Under aesthetic considerations and from the patient’s expectations, the ‘sit and wait’ approach is not an acceptable option65,66. In cases of inappropriate placement of filler material, the first step should be a vigorous local massage and, if needed, followed by incision and drainage. If the filler material is hyaluronic acid, a good first option is the use of hyaluronidase67. PMMA (e.g. Artecoll) is less forgiving if placed too superficial, leading to long-lasting itching and redness and, in rare cases, to hypertrophic scarring. These symptoms can be significantly reduced with intradermal steroids68 or pulse dyed laser application. For nodules resulting from superficial placement of CaHA (Radiesse) the treatment should always be incision and drainage69.

Skin discoloration

No matter which dermal filler is inserted into the skin, there is always the risk of skin discoloration. Some redness occurring almost immediately after injection is a typical side-effect and does typically resolve within a few days70. This is usually a result of the inflammatory response of the injection site. If the redness does not dissolve within a few days, this finding may conclude a hypersensitivity reaction. The treatment should follow the path of a rosacea- treatment with topical steroids and oral tetracycline or isotretinoin. The topical use of Vitamin K has also found to accelerate the resolution of erythema71.

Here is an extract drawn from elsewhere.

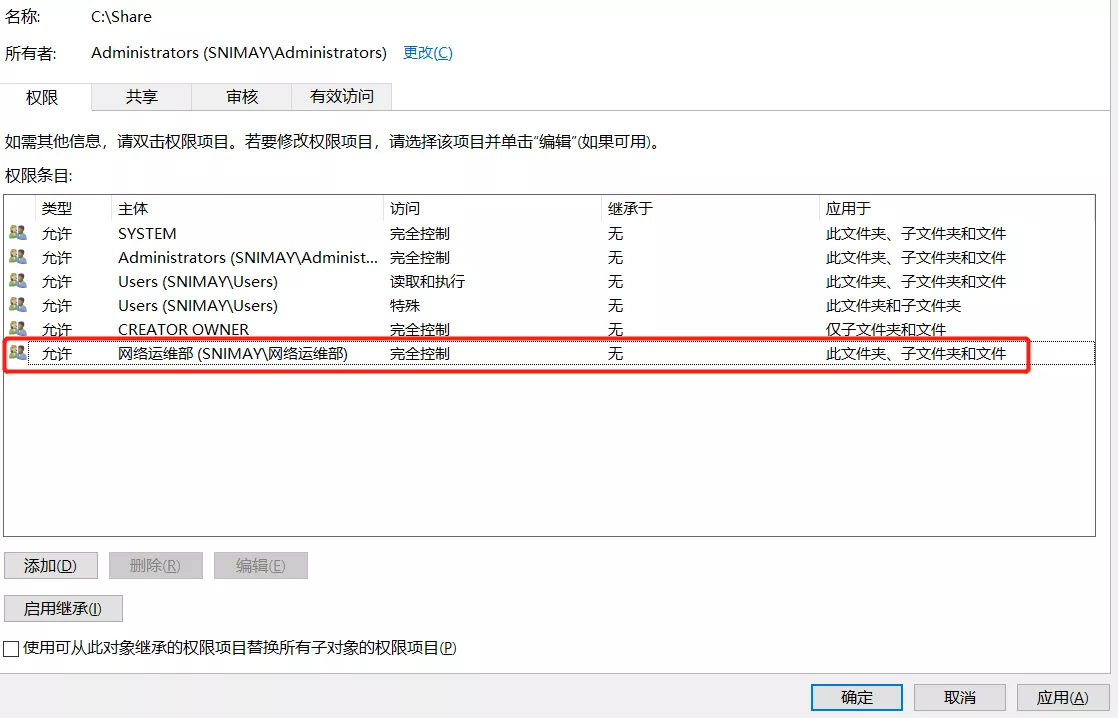Apply changes with 应用 button
The width and height of the screenshot is (1118, 718).
pos(1062,697)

Another risk at the injection site is excessive tissue expansion either by the product or excessive massaging by the injector. This may lead to a neovascularization, which usually fades within 3–12 months without treatment. If the neovascularization is bothersome for the patient, treatment with lasers has good results. The choice of laser depends on the size of vascularization and does include KTP-Laser at 532 nm, diode copper vapor laser at 585 nm, pulsed dye lasers at 585 nm and IPL (intense pulsed light).

In relation to HA fillers and the Tyndal effect, recent studies show that the blue hue is in fact not related to the Tyndall effect but to the reflective properties of the skin72.  Because waiting for the product to dissolve is not an option, the initial approach should be to use hyaluronidase. If that proves not to be sufficient due to the high cross-linking of the HA, incision and expressing the filler can be performed73 for up to 12 months74.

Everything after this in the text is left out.